October 23 ...
In 1861 President Abraham Lincoln suspended the writ of habeas corpus in Washington, DC, for all military-related cases; Lincoln had suspended habeas corpus in Maryland and parts of midwestern states, including southern Indiana, the previous April. The next year, Lincoln suspended the writ of habeas corpus in the entire country.
In 1863 Congress passed the Habeas Corpus Act, formally suspending the writ of habeas corpus in the US.
In 1864 forces led by Union Gen. Samuel R. Curtis defeated Confederate Gen. Stirling Price's army in Missouri.
In 1915 25,000 women marched in New York City, demanding the right to vote.
In 1929 the Dow Jones Industrial Average plunged, starting the stock-market crash that began the Great Depression.
In 1942 Britain launched a major offensive against Axis forces at El Alamein in Egypt.
In 1944 the World War II Battle of Leyte Gulf began.
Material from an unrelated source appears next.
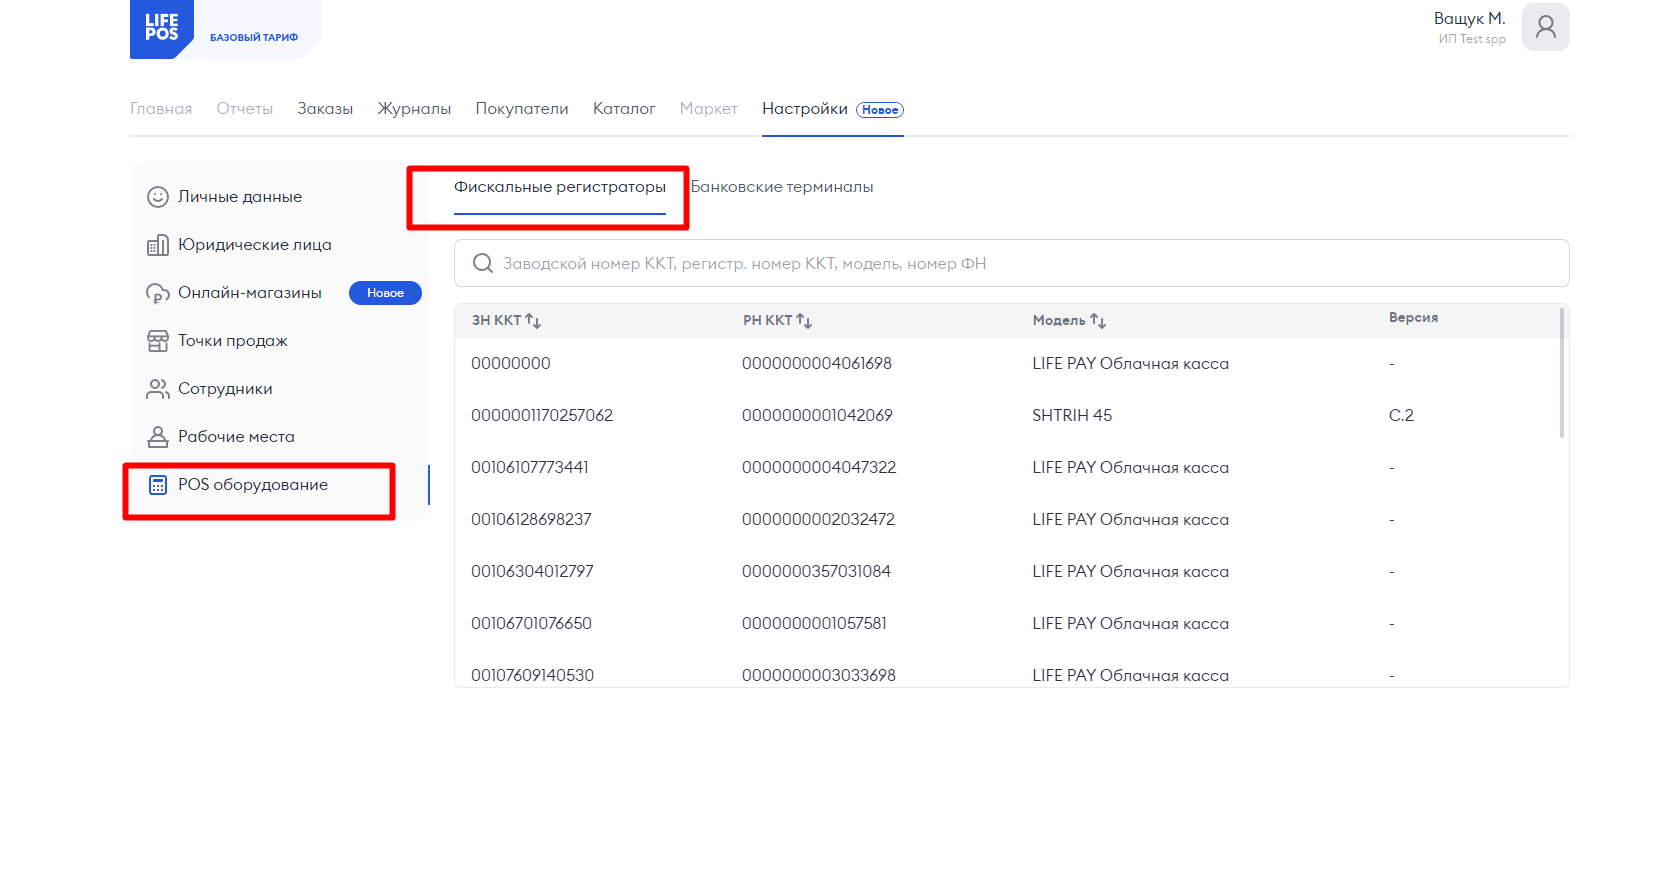Click the smiley icon beside Личные данные
Image resolution: width=1667 pixels, height=889 pixels.
tap(158, 197)
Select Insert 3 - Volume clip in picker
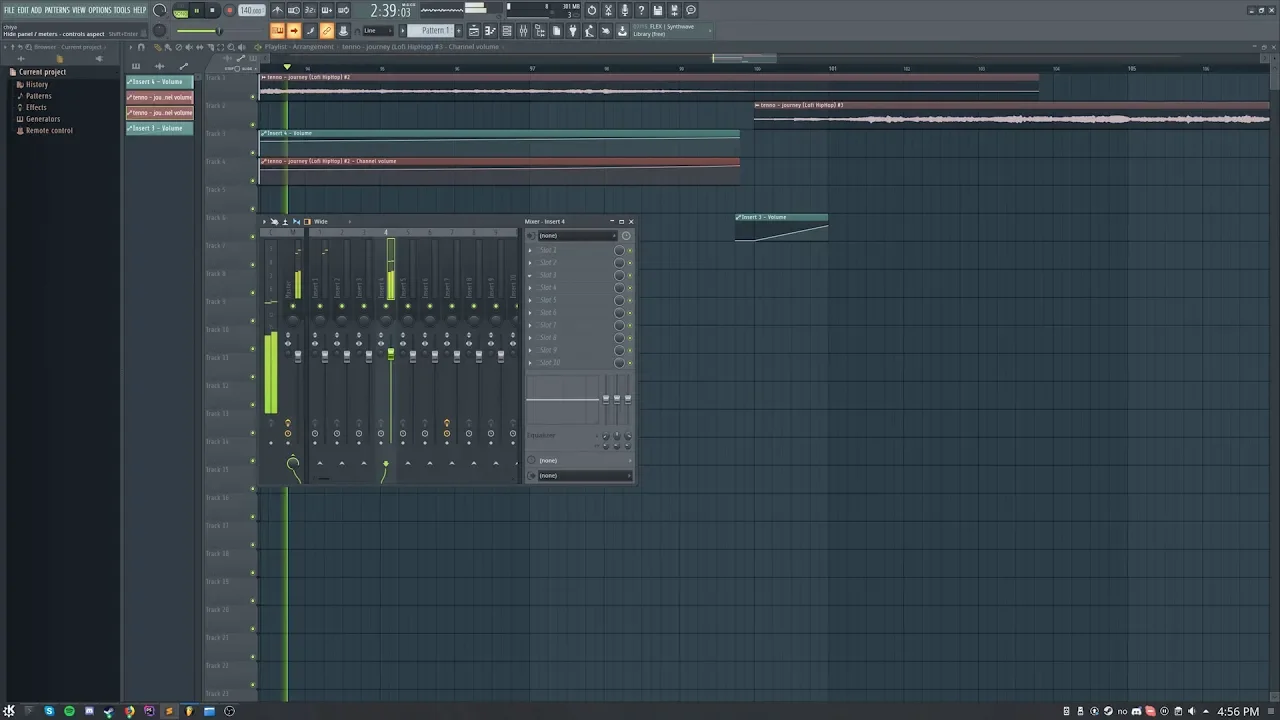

In 1946 the United Nations General Assembly convened in New York for the first time, at an auditorium in Flushing Meadow.
In 1956 an anti-Stalinist revolt that was subsequently crushed by Soviet troops began in Hungary.
In 1973 President Nixon agreed to turn over White House tape recordings requested by the Watergate special prosecutor to Judge John J. Sirica.
In 1980 the resignation of Soviet Premier Alexei N. Kosygin was announced.
In 1983 241 US Marines and sailors in Lebanon were killed in a suicide truck-bombing at Beirut International Airport; a near-simultaneous attack on French forces killed 58 paratroopers. Both attacks were carried out by radical Islamist terrorist group Hezbollah, which was sponsored by Iran and Syria.
In 1987 the US Senate rejected, 58-42, the Supreme Court nomination of Robert H. Bork.
In 1998 Israeli Prime Minister Benjamin Netanyahu and Palestinian Chairman Yasser Arafat reach a "land-for-peace" agreement.
In 2004 gunmen ambushed a group of US-trained Iraqi soldiers on a road east of Baghdad; around 50 of the soldiers, who were unarmed, were killed execution-style.